**Available data**

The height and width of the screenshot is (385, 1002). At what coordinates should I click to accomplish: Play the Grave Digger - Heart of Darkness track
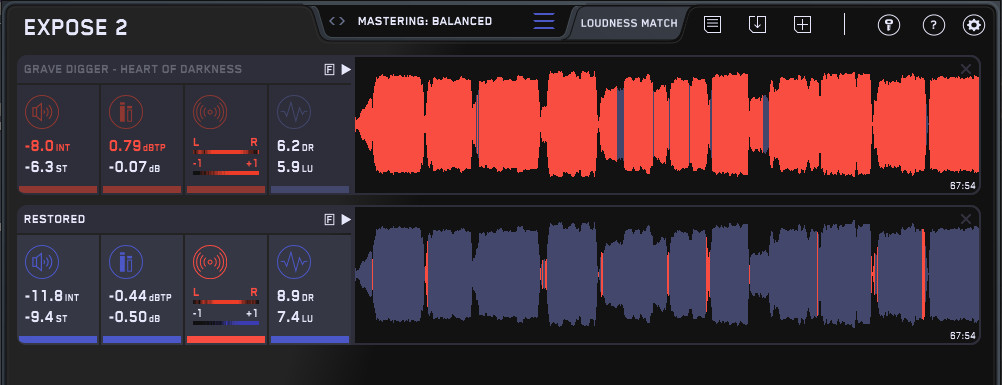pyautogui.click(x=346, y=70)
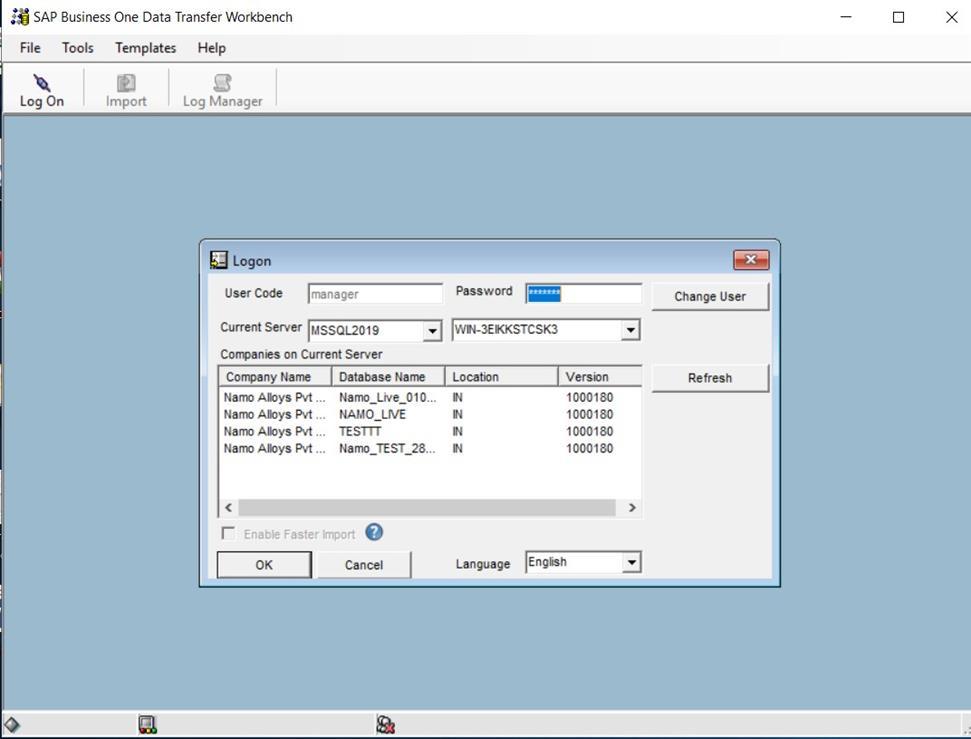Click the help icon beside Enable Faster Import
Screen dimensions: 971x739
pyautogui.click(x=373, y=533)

...

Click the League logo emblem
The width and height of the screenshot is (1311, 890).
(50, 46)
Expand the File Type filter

...

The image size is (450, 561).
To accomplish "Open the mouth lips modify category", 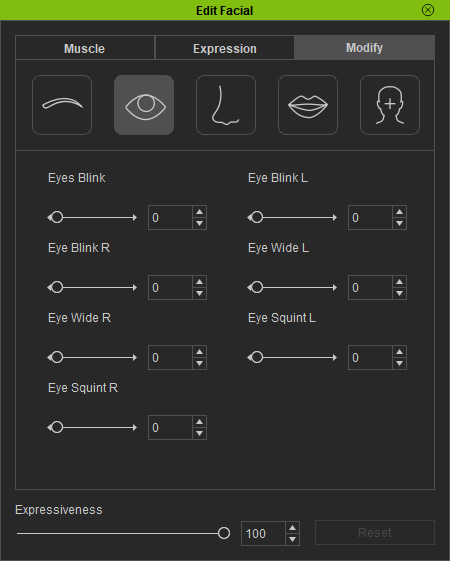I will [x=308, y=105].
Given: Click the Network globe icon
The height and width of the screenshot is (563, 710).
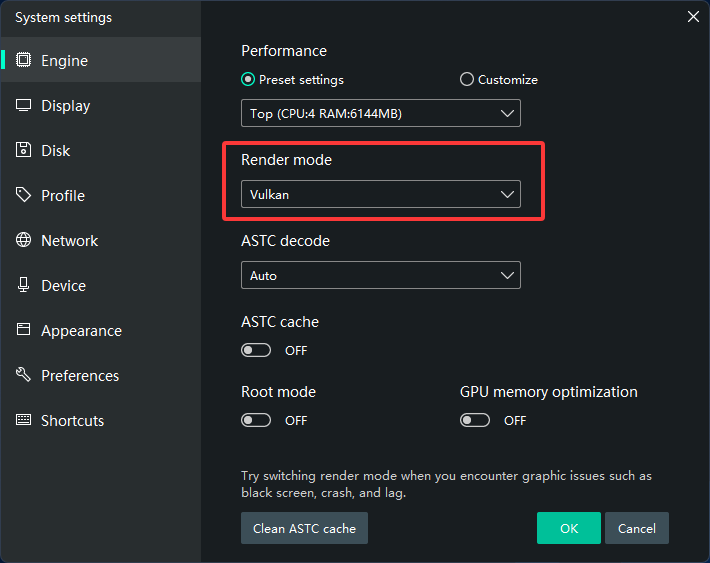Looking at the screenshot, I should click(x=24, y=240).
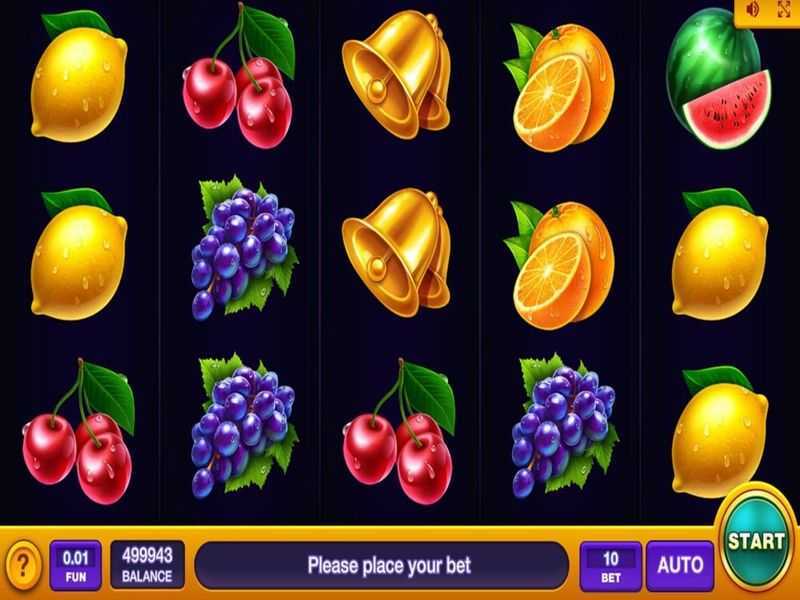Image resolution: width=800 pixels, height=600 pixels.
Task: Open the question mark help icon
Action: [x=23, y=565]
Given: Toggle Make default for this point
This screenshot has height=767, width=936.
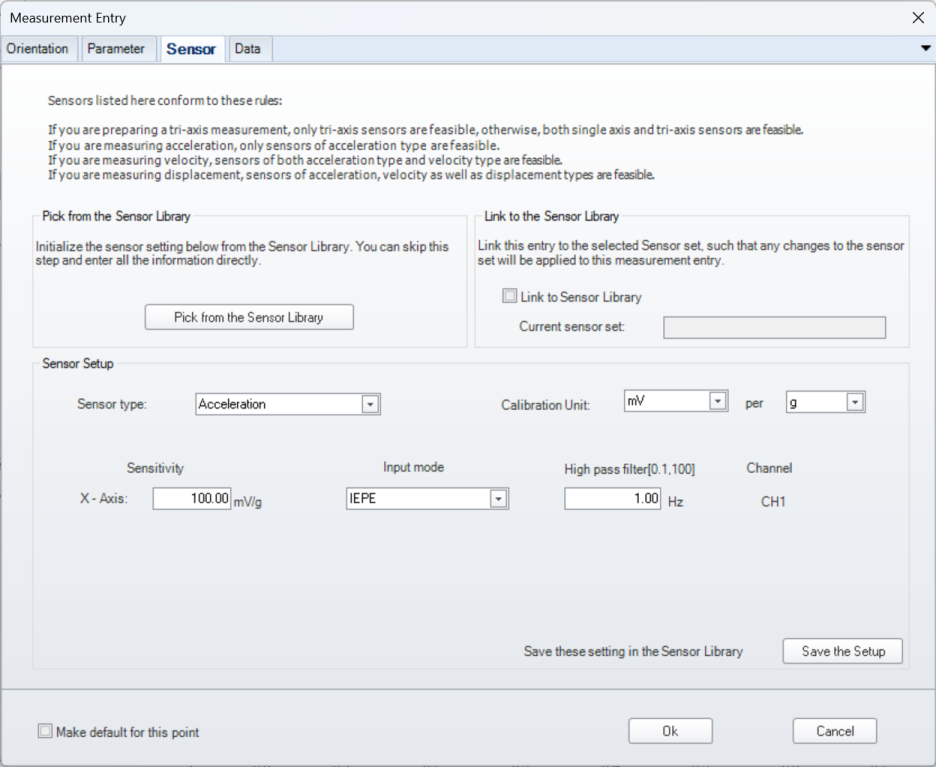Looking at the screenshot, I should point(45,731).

**How to complete this task**
Lines from the records above that hold "Given" are the ones to list.

**Response below**
Given: Click the Network globe icon
Given: Toggle Make default for this point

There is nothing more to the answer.